* Written request 1: Copy the part of the Eclipse build systems post that opens with the words containing "JDT - builds" and closes with "as ANT tasks.".

─── Reading text

Monday, April 26, 2010

Eclipse Build Systems in Perspective

It is easy to get confused over the "build system options" available when developing with Eclipse - there is JDT and ANT, PDE (interactive), and PDE/Build (headless) - to start with the "classics". Then there is Athena, an elaboration on the also classic 'releng' system used to build Eclipse itself, then the newer Buckminster. The two latest additions to the family of build related projects at Eclipse are Eclipse b3 (2009), and Tycho (proposal 2010).

With this blog post I want to put eclipse build technology in perspective.

So, what does all these technologies do?

The classics

JDT - builds java source, interactively, under control of the project and workspace preferences.

PDE - builds OSGi components and the Eclipse specific extensions (features, products, etc.) under the control of PDE preferences. PDE consists of both the interactive parts (incremental builds, export commands, dialogs etc.), and the headless logic that performs the actual work. This logic is also made available as ANT tasks.

PDE/Build - generates ANT scripts that are then executed in headless fashion to build. The generated ANT scripts makes use of the same ANT tasks used by the interactive PDE.

If we stop there for a moment - this was the level of support for building provided by Eclipse a few years back. Although PDE does a very good job of building things interactively, it is fair to say that the headless PDE/Build has been the source of much pain and frustration. To complete the picture; at this time there was also the "releng" system in use at Eclipse, which only ran on the Eclipse servers.

Improving on PDE

While PDE/Build has more or less remained unchanged there has been many different approaches to how to provide good support for headless builds. Some took the scripting route - improving on releng base builder (Athena), some wrote their own scripts, other started modeling PDE like this project in PDE incubator, and some wrote better/easier to use script generators like pluginbuilder.

──────
─── Dataset records

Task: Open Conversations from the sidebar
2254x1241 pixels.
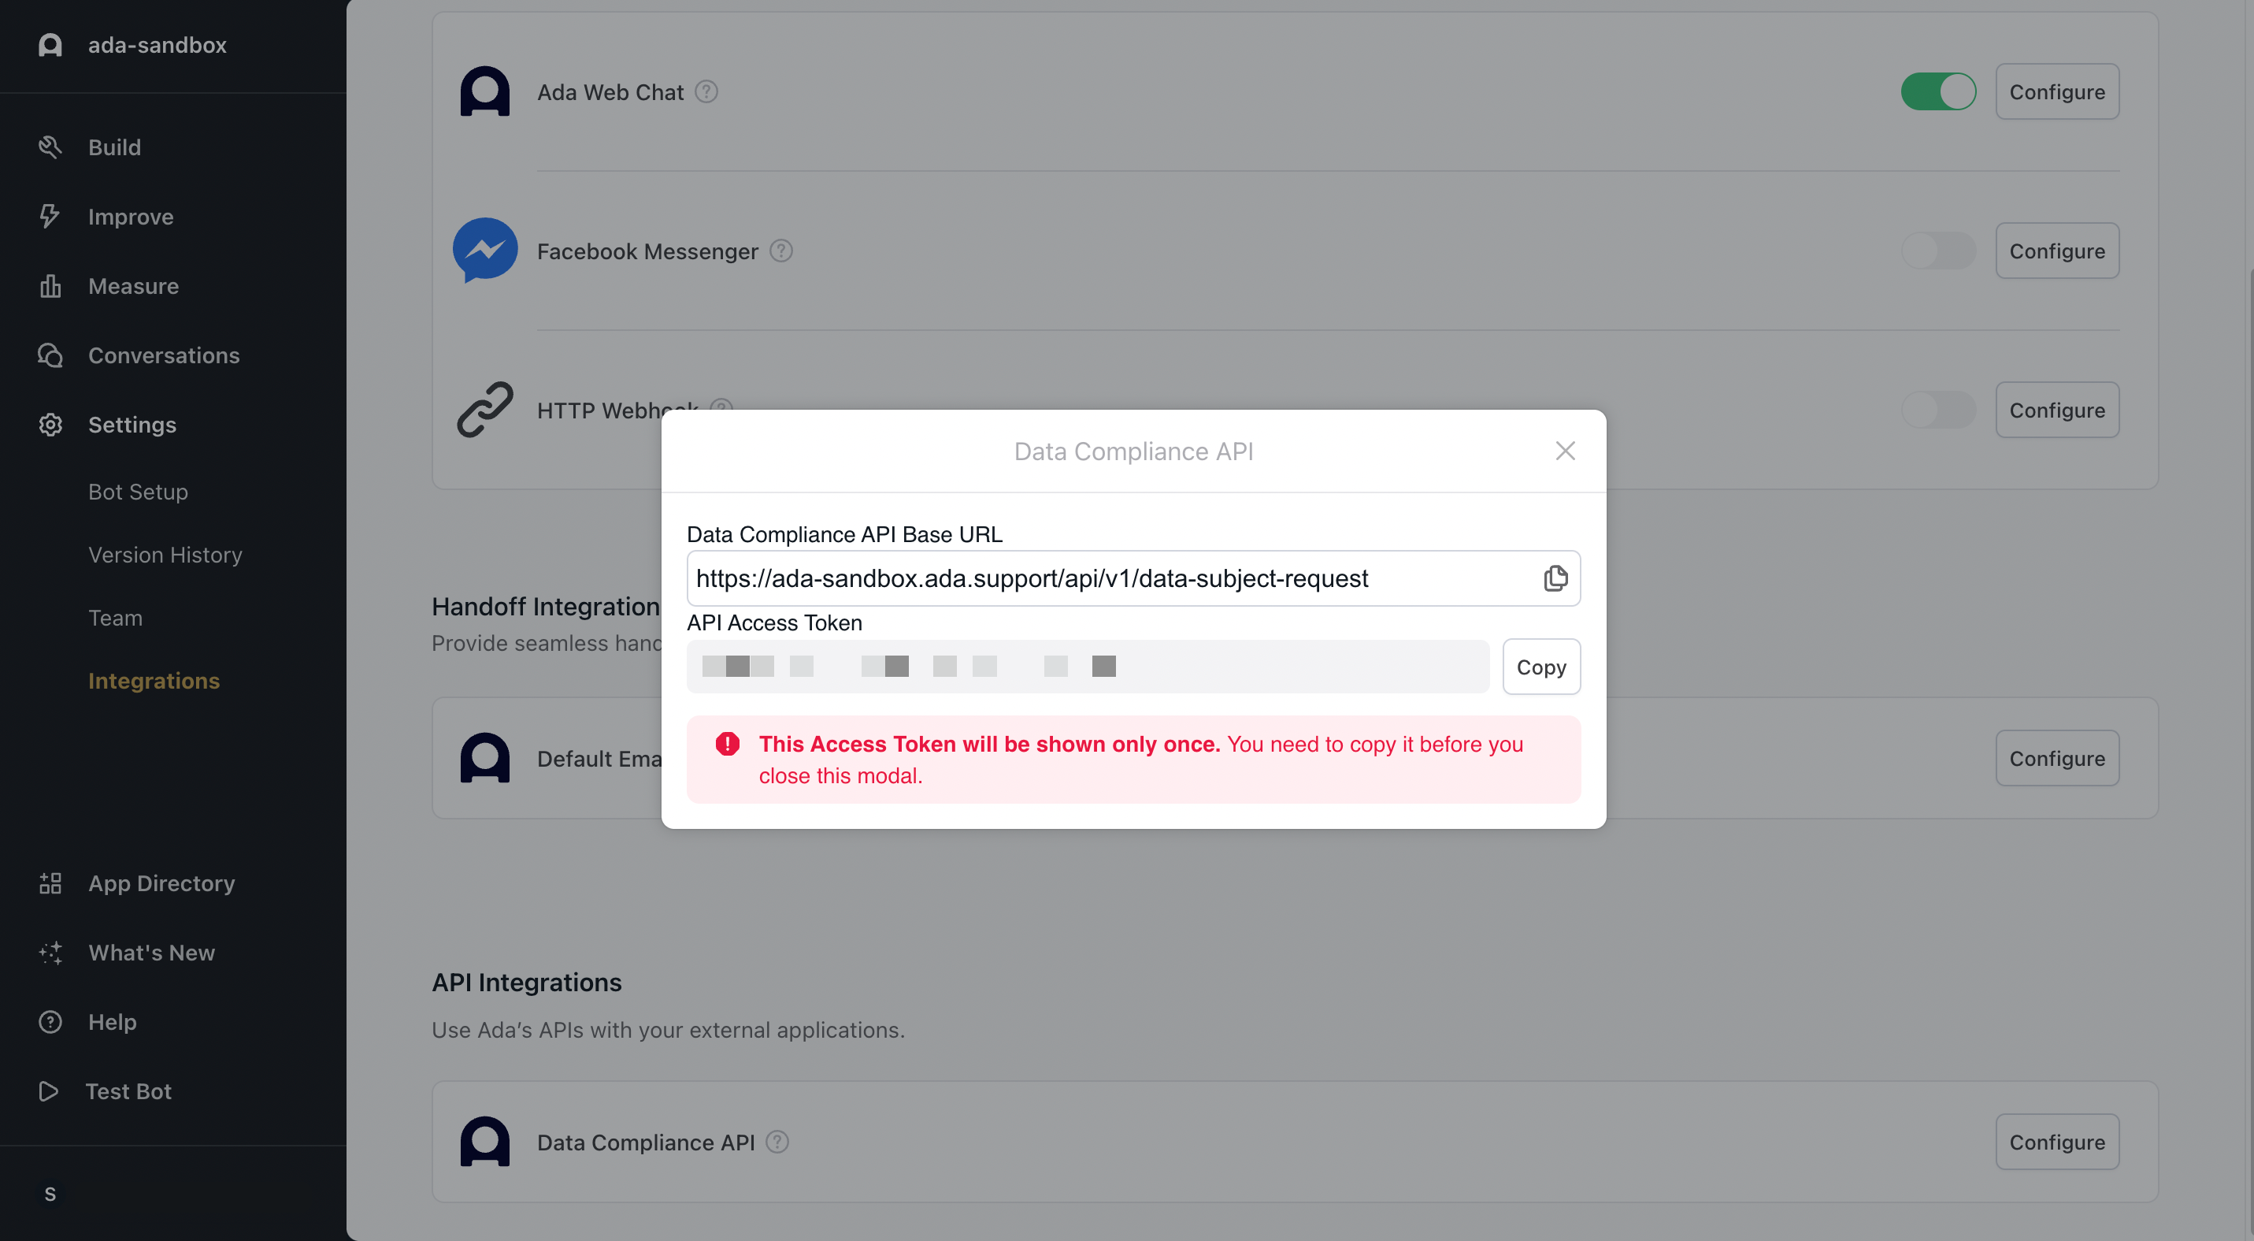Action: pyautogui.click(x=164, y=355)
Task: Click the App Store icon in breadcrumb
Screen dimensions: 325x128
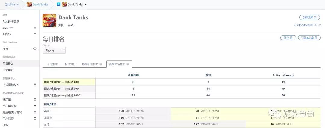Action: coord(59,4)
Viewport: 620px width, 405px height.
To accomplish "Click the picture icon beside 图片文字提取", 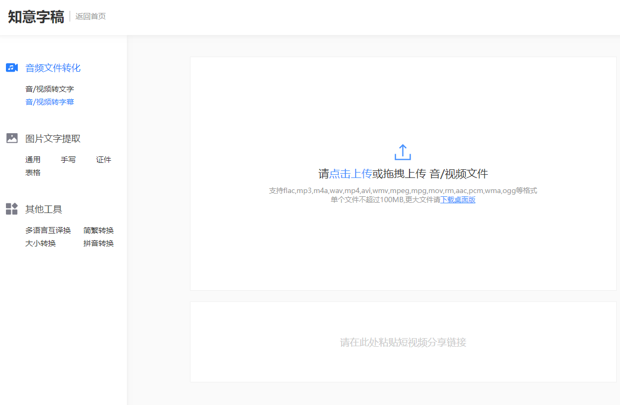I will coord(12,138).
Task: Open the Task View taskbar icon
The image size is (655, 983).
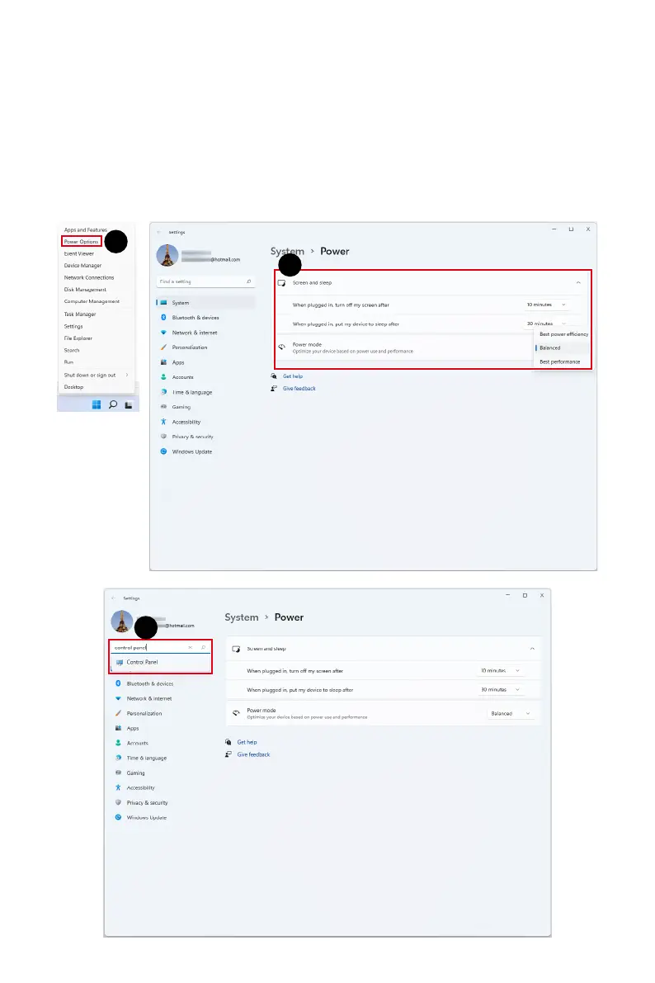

──────

* Written request 2: Rewrite the part of the rows that opens with the line containing "Task: Open the Task View taskbar icon" and closes with the end of the rows, replacing "image size" with "screen size" and changing nothing else. Leave the pictures out of your answer.

* Full answer 1:
JDT - builds java source, interactively, under control of the project and workspace preferences.

PDE - builds OSGi components and the Eclipse specific extensions (features, products, etc.) under the control of PDE preferences. PDE consists of both the interactive parts (incremental builds, export commands, dialogs etc.), and the headless logic that performs the actual work. This logic is also made available as ANT tasks.

* Full answer 2:
Task: Open the Task View taskbar icon
The screen size is (655, 983).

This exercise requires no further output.